**A fazer**
1 – Traduza para inglês a seguinte frase do texto sobre filantropia: "Estudei algumas por me terem impressionado vivamente."
2 – Com base no texto sobre filantropia, indique se cada afirmação está de acordo com ele, respondendo sim ou não e citando as palavras do texto que o decidem: (a) O Aravind Eye Care System teve origem em Madurai, na Índia, em 1976. (b) A primeira clínica do Dr. V tinha 30 camas. (c) Os doentes que pagam são a maioria dos atendidos no novo Hospital.
3 – Transcreva do texto sobre filantropia o trecho que vai de "Uma coisa é" até "expansão ou diversificação.", inclusive.

**Texto para análise**
Uma coisa é apoiar Instituições que praticam filantropia, e a fazem bem, coisa que qualquer um de nós pode e deve fazer; outra, diferente, exigindo forte compromisso e dedicação, é a dos que sem fortuna mas com uma ideia ou domínio de uma técnica especializada, põem mãos à obra para prestar um serviço essencial, e depois vão idealizando e construindo soluções para o mal, com alcance cada vez mais amplo.
Os que nasceram ricos talvez não sejam bons para lançar e gerir iniciativas; mas podem apoiar as que existem a funcionar bem e nos seus projetos de expansão ou diversificação.
Nas iniciativas começadas com o saber e determinação de servir, encontram-se ideias surpreendentes para ultrapassar dificuldades. Estudei algumas por me terem impressionado vivamente. Descrevo uma, com brevidade.
Aravind Eye Care System. Originado em Madurai, Índia, em 1976, pela ação do Dr. Venkataswami (Dr. V), com uma pequena clínica de 11 camas, à qual acrescentou outra de 30 camas, para quem nada podia pagar; a seguir pede um empréstimo bancário e cria o novo Hospital de raiz, onde atende os que pagam (40% do total), bem como os que nada pagam (o restante). Conta hoje com 13 Hospitais e mais de 75 Centros de Consulta Oftalmológica. No último ano deram mais de 4,4 milhões de consultas e fizeram mais de 500.000 operações às cataratas.

**Dados brutos**
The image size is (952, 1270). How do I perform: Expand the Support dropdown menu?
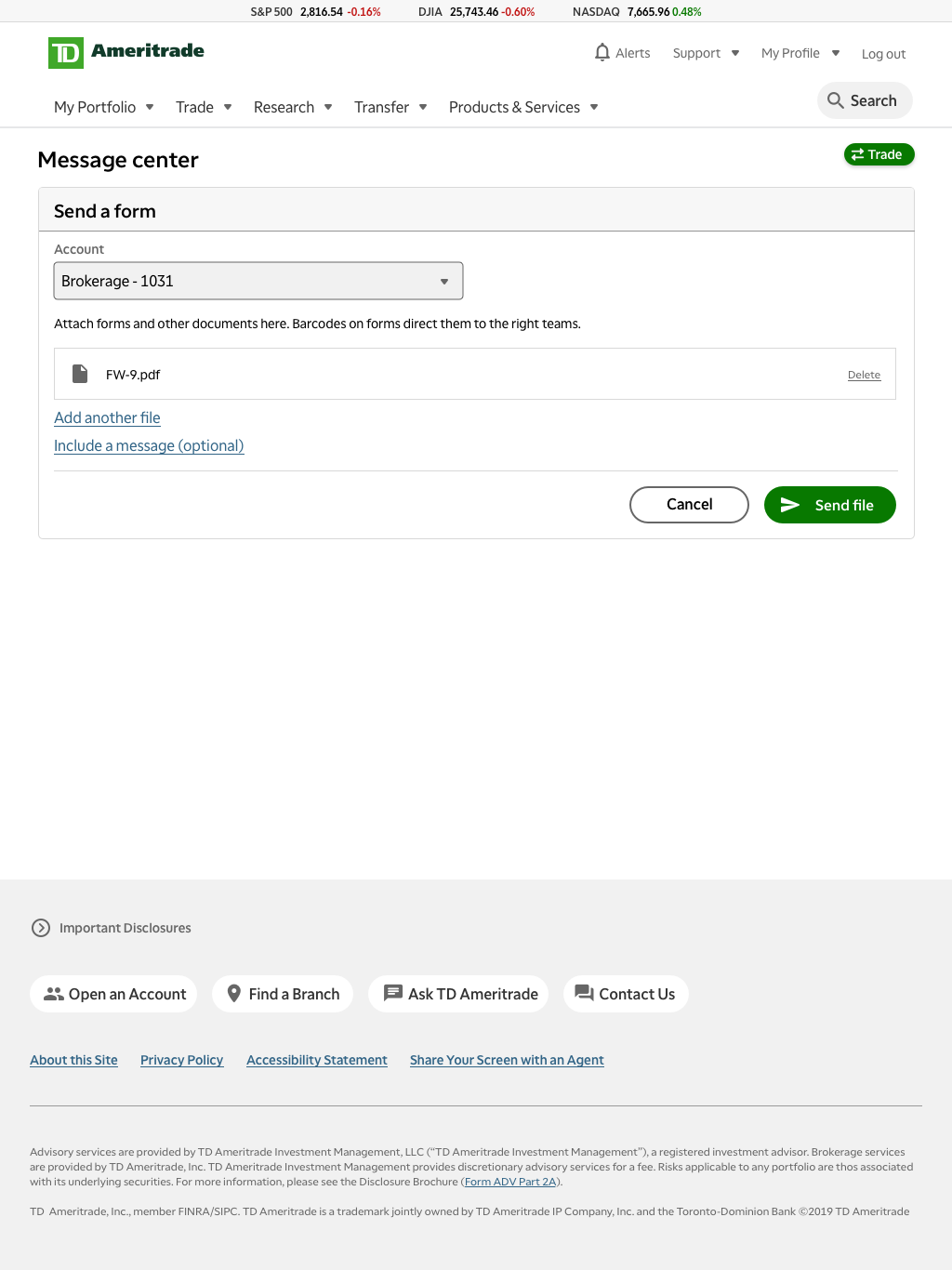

**Soluções por tarefa**
1 – I studied some of them because they made a vivid impression on me.

2 –
(a) Sim: "Originado em Madurai, Índia, em 1976".
(b) Não: "com uma pequena clínica de 11 camas".
(c) Não: "os que pagam (40% do total)".

3 –
Uma coisa é apoiar Instituições que praticam filantropia, e a fazem bem, coisa que qualquer um de nós pode e deve fazer; outra, diferente, exigindo forte compromisso e dedicação, é a dos que sem fortuna mas com uma ideia ou domínio de uma técnica especializada, põem mãos à obra para prestar um serviço essencial, e depois vão idealizando e construindo soluções para o mal, com alcance cada vez mais amplo.
Os que nasceram ricos talvez não sejam bons para lançar e gerir iniciativas; mas podem apoiar as que existem a funcionar bem e nos seus projetos de expansão ou diversificação.